REQUESTS —
[a] In the Hartnett biography, what city does the text give as his birthplace?
[b] Please condense the paragraph of the Hartnett biography beginning "After Hartnett graduated" into a short bulleted list that keeps its main facts.

-- start PAGE EXCERPT --

Joshua Daniel Hartnett (born July 21, 1978) is an American actor and producer. He first came to attention in 1997 for his role as Michael Fitzgerald in the television crime drama series Cracker. He made his feature film debut in 1998 in the slasher film Halloween H20: 20 Years Later, followed by teen roles in films such as the sci-fi horror film The Faculty (1998) and the drama The Virgin Suicides (1999). Hartnett had starring roles in the war film Pearl Harbor, the drama O, the war film Black Hawk Down (all 2001), the romantic comedy 40 Days and 40 Nights (2002), the crime thriller Lucky Number Slevin (2006), and other films.

He starred in the neo-noir crime thriller The Black Dahlia (2006). He next appeared in the drama Resurrecting the Champ (2007), the graphic novel–based vampire horror film 30 Days of Night (2007) and the neo-noir atmospheric thriller I Come with the Rain (2009). From 2014 to 2016, he starred as Ethan Chandler in the horror TV series Penny Dreadful, for which he was nominated for a Fangoria Chainsaw Award.

Early life
Hartnett was born in Saint Paul, Minnesota, though some sources, he has said, erroneously give San Francisco. The son of Daniel Thomas Hartnett and Wendy Anne (née Kronstedt), he was raised by his father, a building manager, and his stepmother, Molly, an artist. Hartnett was raised Roman Catholic, attending Nativity of Our Lord Catholic School.

Career
After Hartnett graduated from Minneapolis South High School in 1996, he moved to New York to attend the Conservatory of Theatre Arts & Film at SUNY Purchase, which did not go as well as he had hoped. At 19, Harnett moved to Los Angeles. Shortly after arriving, he caught an improbable break, landing a part in the short-lived but acclaimed drama Cracker, on ABC. Although the series was cancelled after sixteen episodes, Hartnett had made a name for himself. He then began to focus on feature film work. He performed in small plays and on national television commercials before being cast in his first feature film, playing the son of Jamie Lee Curtis' character in Halloween H20: 20 Years Later. Released on August 5, 1998, it performed well at the box office.

-- end PAGE EXCERPT --
-- start RECORDS SUPPLIED --

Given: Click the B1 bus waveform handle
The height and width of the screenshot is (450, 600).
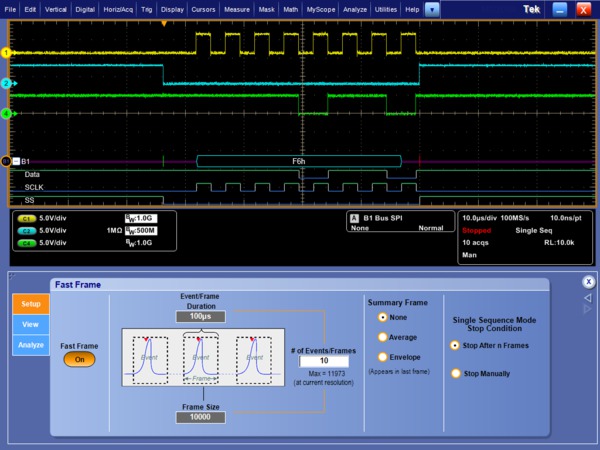Looking at the screenshot, I should [5, 160].
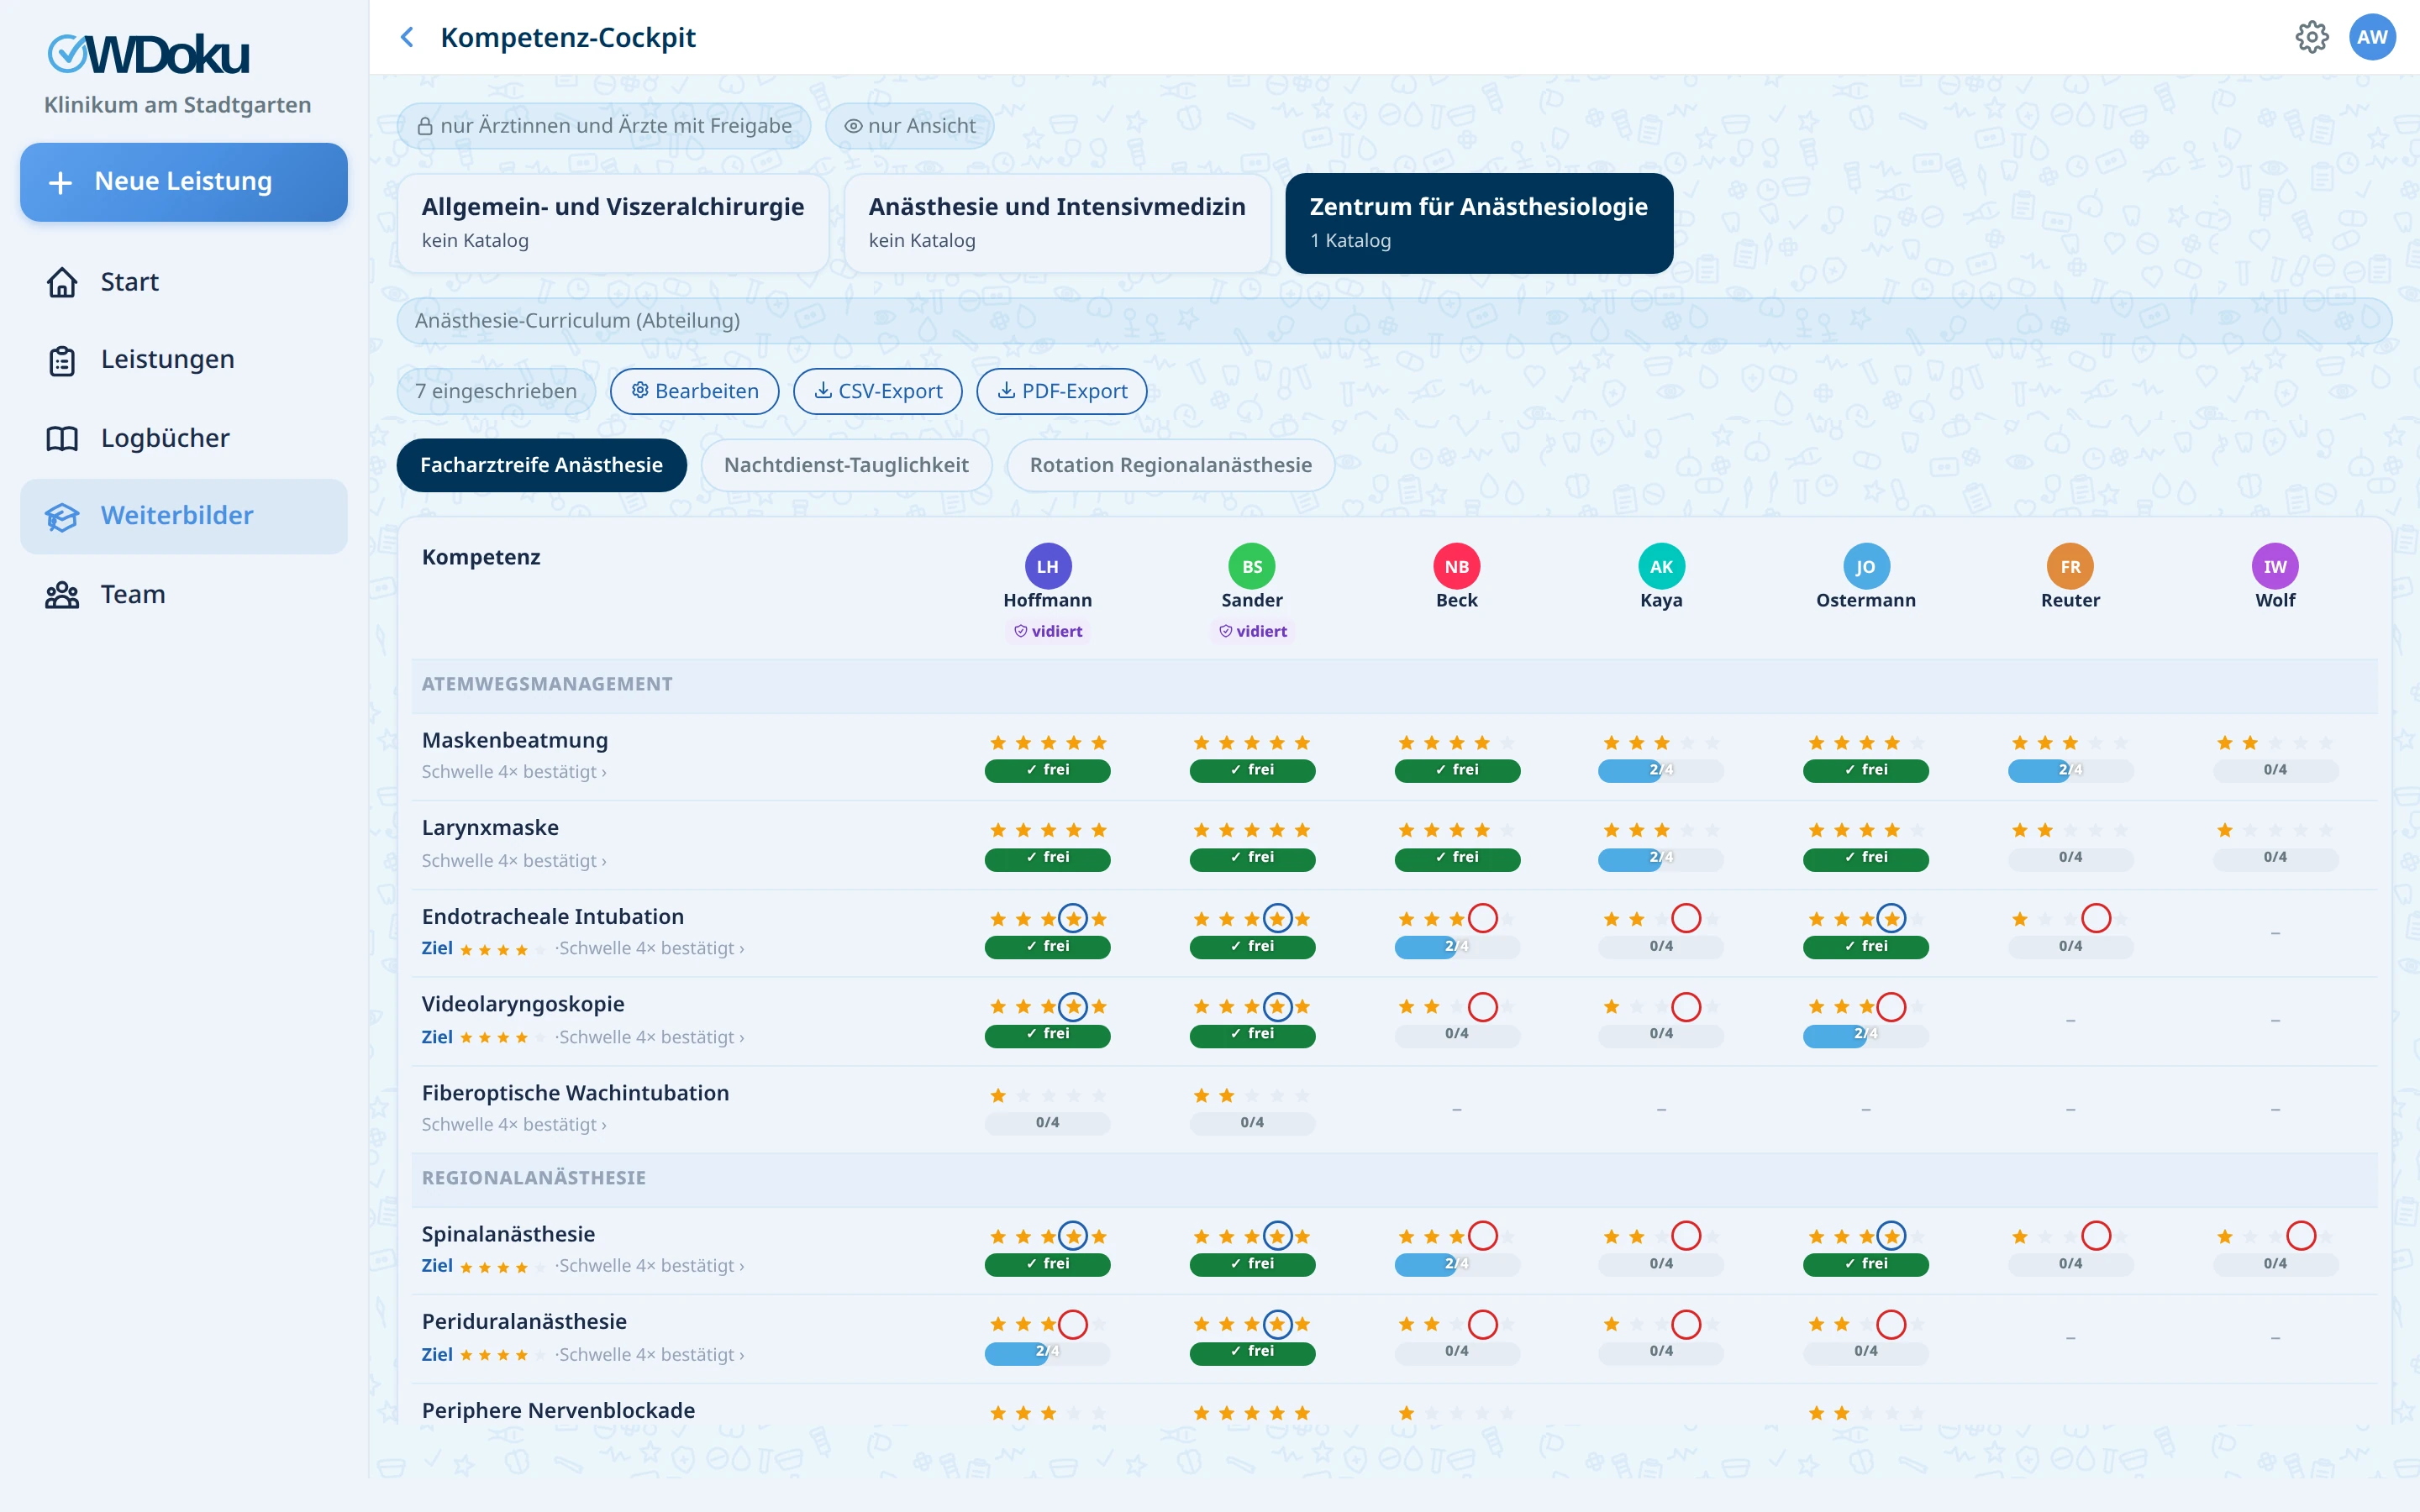Image resolution: width=2420 pixels, height=1512 pixels.
Task: Click the LH Hoffmann avatar
Action: pyautogui.click(x=1047, y=566)
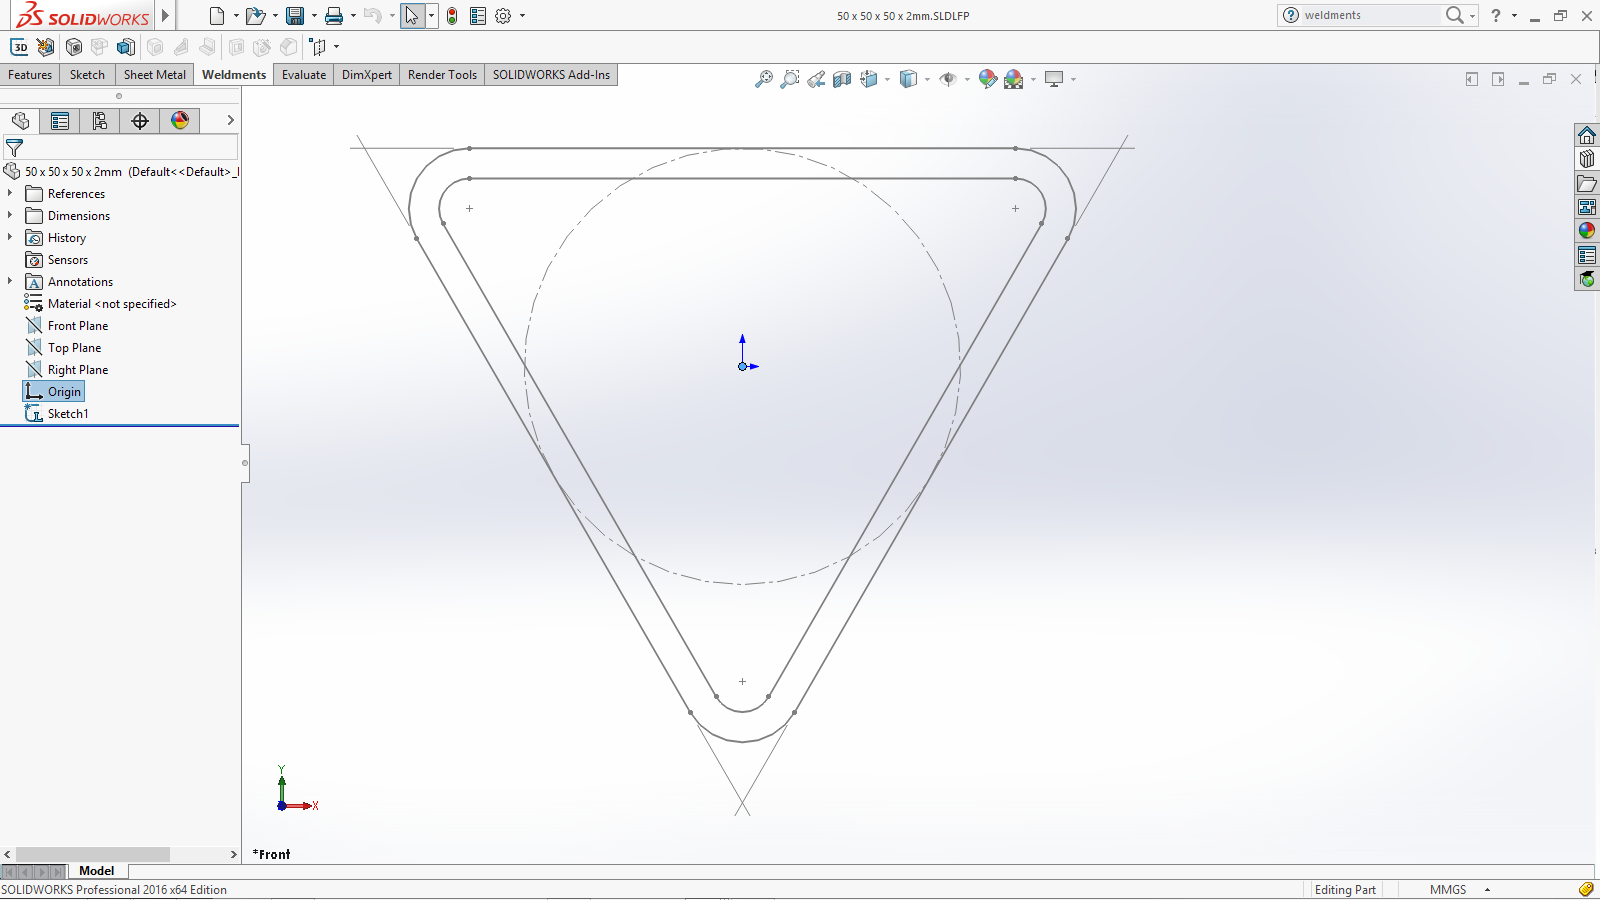Select Sketch1 in the feature tree

click(x=67, y=414)
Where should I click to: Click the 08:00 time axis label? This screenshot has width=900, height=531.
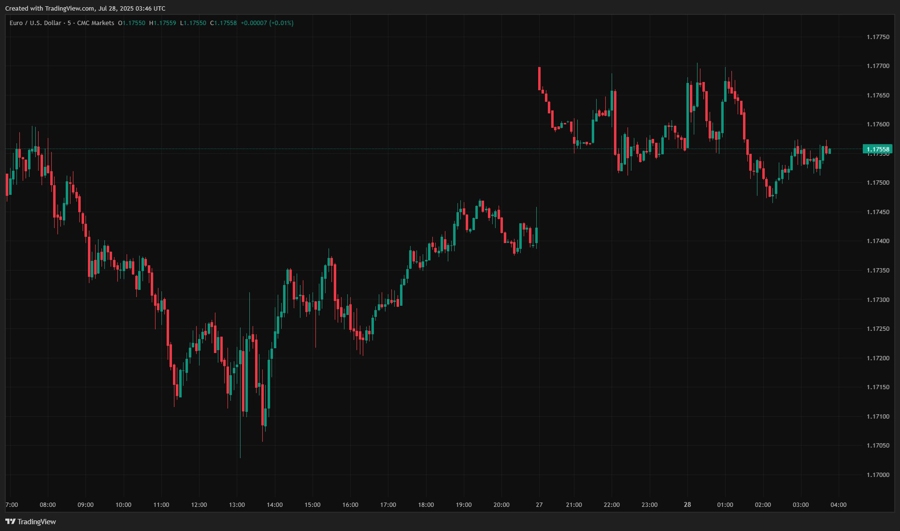pyautogui.click(x=48, y=505)
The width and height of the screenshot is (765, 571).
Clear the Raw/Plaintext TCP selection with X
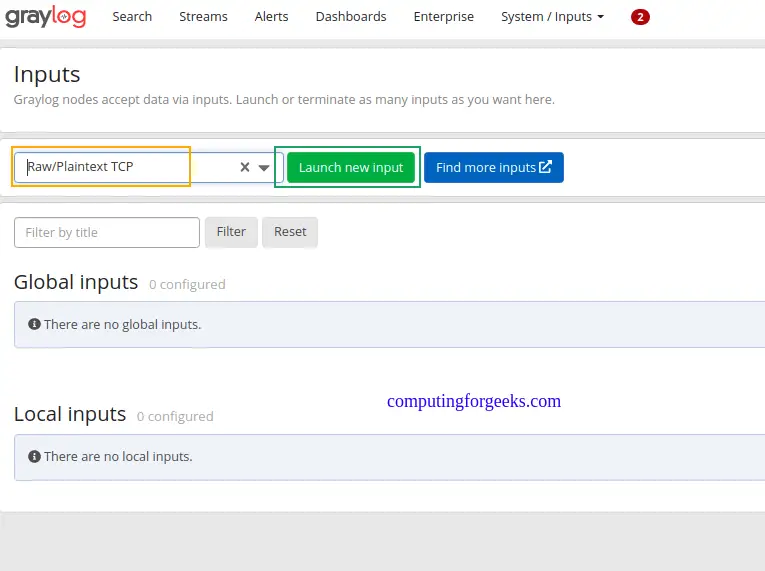pos(245,168)
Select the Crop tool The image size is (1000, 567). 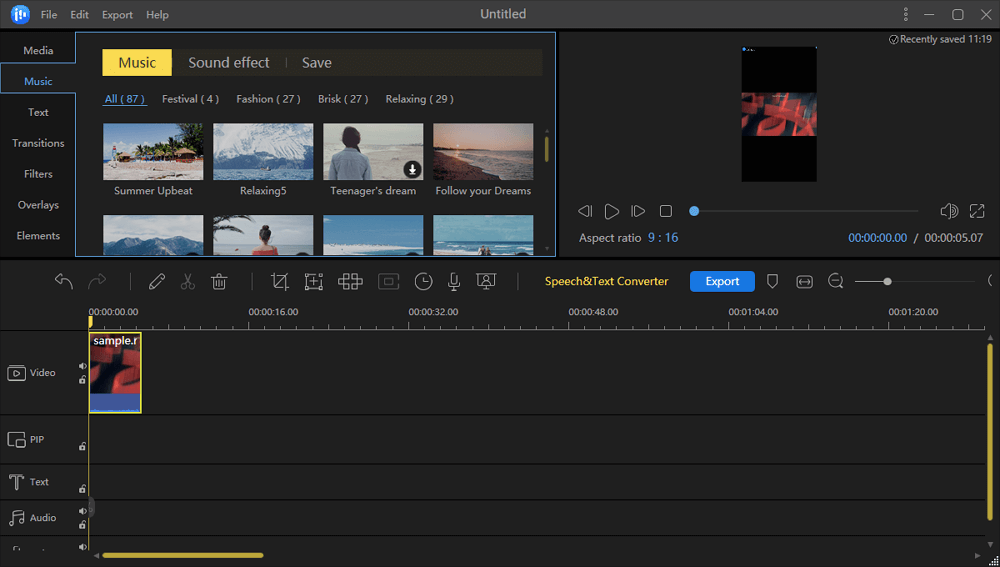coord(280,282)
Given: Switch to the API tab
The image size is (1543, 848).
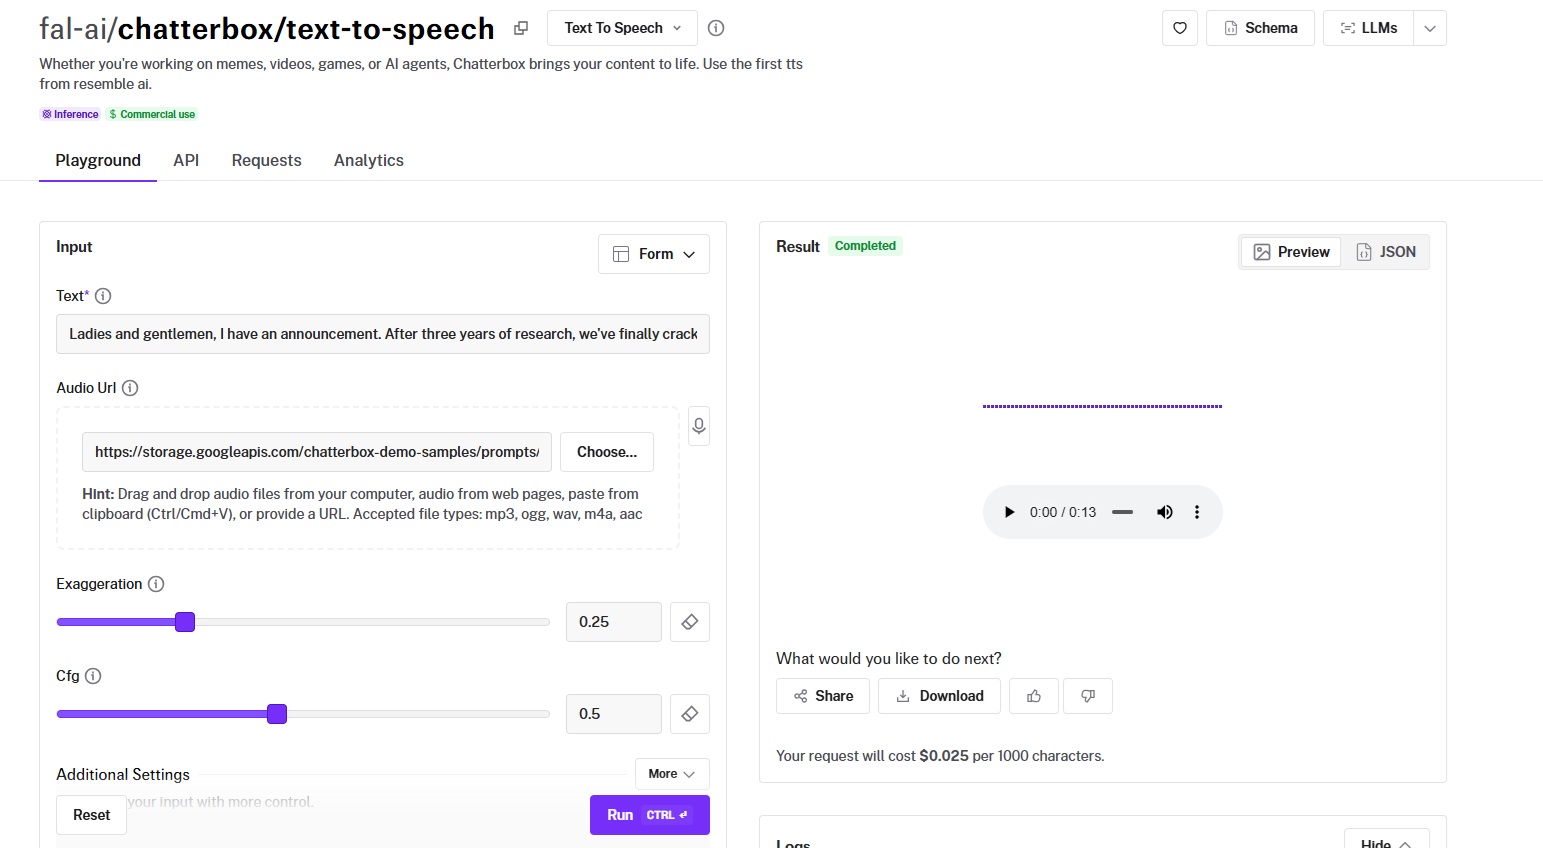Looking at the screenshot, I should 186,160.
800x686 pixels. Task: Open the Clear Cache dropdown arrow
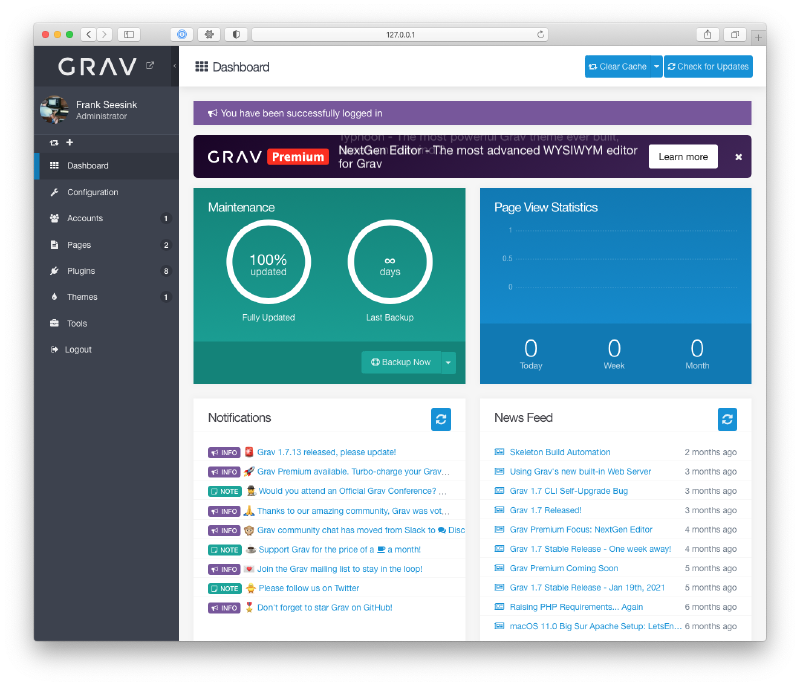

-- end RECORDS SUPPLIED --

RESPONSE LIST —
[a] Saint Paul, Minnesota.

[b]
- Graduated from Minneapolis South High School in 1996, then moved to New York to attend the Conservatory of Theatre Arts & Film at SUNY Purchase, which did not go as well as he had hoped.
- Moved to Los Angeles at 19 and soon landed a part in the short-lived but acclaimed ABC drama Cracker.
- The series was cancelled after sixteen episodes, but he had made a name for himself and turned to feature film work.
- Performed in small plays and national television commercials.
- Was cast in his first feature film, Halloween H20: 20 Years Later, as the son of Jamie Lee Curtis' character. It was released on August 5, 1998, and performed well at the box office.